Hd3a, RFT1 and Ehd1 integrate photoperiodic and drought stress signals to delay the floral transition in rice

Plants show a high degree of developmental plasticity in response to external cues, including day length and environmental stress. Water scarcity in particular can interfere with photoperiodic flowering, resulting in the acceleration of the switch to reproductive growth in several species, a process called drought escape. However, other strategies are possible and drought stress can also delay flowering, albeit the underlying mechanisms have never been addressed at the molecular level. We investigated these interactions in rice, a short day species in which drought stress delays flowering. A protocol that allows the synchronization of drought with the floral transition was set up to profile the transcriptome of leaves subjected to stress under distinct photoperiods. We identified clusters of genes that responded to drought differently depending on day length. Exposure to drought stress under floral-inductive photoperiods strongly reduced transcription of EARLY HEADING DATE 1 (Ehd1), HEADING DATE 3a (Hd3a) and RICE FLOWERING LOCUS T 1 (RFT1), primary integrators of day length signals, providing a molecular connection between stress and the photoperiodic pathway. However, phenotypic and transcriptional analyses suggested that OsGIGANTEA (OsGI) does not integrate drought and photoperiodic signals as in Arabidopsis, highlighting molecular differences between long and short day model species. Rice plants grown in rainfed areas can experience periods of water scarcity, culminating in drought stress. How drought signals impact on developmental switches, including the transition from vegetative to reproductive growth, has never been thoroughly assessed.
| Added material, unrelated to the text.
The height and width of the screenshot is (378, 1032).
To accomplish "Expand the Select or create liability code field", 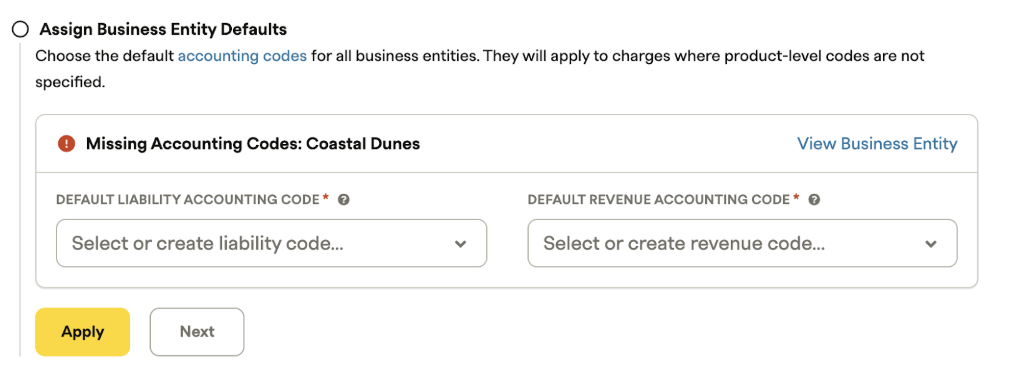I will tap(271, 243).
We set up a protocol that allows monitoring the effects of drought stress while plants are undergoing reproductive phase change, and using a genome-wide transcriptomic approach we identified clusters of genes differentially responding to drought under conditions that either promote or repress the floral transition. The emerging picture suggests that rice plants experiencing drought adopt a distinct strategy, compared to Arabidopsis, to regulate plant reproduction, and that specific genes in the flowering network act as hubs where abiotic and developmental signals converge.